* Exercise details *
Should a line in the entries below contain "label", return that line.

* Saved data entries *
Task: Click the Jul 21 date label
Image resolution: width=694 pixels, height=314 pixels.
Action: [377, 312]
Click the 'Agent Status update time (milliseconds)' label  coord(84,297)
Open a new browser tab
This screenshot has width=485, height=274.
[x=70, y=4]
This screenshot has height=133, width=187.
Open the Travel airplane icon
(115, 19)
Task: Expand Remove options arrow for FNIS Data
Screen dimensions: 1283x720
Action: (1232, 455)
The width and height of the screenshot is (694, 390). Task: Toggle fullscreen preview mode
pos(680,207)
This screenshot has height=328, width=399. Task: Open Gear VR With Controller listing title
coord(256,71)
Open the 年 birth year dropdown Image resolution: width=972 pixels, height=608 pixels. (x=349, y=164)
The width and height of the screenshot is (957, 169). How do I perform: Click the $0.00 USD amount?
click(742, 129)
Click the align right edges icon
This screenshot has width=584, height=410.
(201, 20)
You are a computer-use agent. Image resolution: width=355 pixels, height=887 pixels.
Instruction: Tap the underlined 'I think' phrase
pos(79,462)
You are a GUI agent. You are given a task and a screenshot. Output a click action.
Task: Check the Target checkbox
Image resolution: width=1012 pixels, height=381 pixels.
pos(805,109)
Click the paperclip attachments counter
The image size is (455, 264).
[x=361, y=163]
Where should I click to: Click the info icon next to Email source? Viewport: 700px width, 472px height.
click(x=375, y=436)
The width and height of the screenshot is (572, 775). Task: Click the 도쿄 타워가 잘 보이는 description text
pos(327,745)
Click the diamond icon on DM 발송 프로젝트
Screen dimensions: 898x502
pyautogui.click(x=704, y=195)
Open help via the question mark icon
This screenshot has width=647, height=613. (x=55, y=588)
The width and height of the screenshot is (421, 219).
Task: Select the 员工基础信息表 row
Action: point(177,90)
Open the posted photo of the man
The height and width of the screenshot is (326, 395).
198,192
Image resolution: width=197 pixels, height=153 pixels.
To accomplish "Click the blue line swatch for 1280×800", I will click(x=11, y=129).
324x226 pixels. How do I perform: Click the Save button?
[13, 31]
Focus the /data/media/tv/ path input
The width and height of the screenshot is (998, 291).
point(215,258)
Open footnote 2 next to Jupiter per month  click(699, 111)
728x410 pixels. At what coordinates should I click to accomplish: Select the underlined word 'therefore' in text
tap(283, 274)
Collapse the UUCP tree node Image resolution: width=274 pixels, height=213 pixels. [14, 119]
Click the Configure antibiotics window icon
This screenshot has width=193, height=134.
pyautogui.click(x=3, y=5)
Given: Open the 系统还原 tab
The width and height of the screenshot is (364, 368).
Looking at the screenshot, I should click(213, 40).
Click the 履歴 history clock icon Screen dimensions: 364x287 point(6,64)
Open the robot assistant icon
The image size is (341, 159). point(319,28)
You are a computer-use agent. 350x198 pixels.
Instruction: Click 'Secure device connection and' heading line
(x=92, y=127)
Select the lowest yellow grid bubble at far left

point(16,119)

* Result of the task *
Task: Click the Jul 21 date label
Click the 'Agent Status update time (milliseconds)' label  coord(84,297)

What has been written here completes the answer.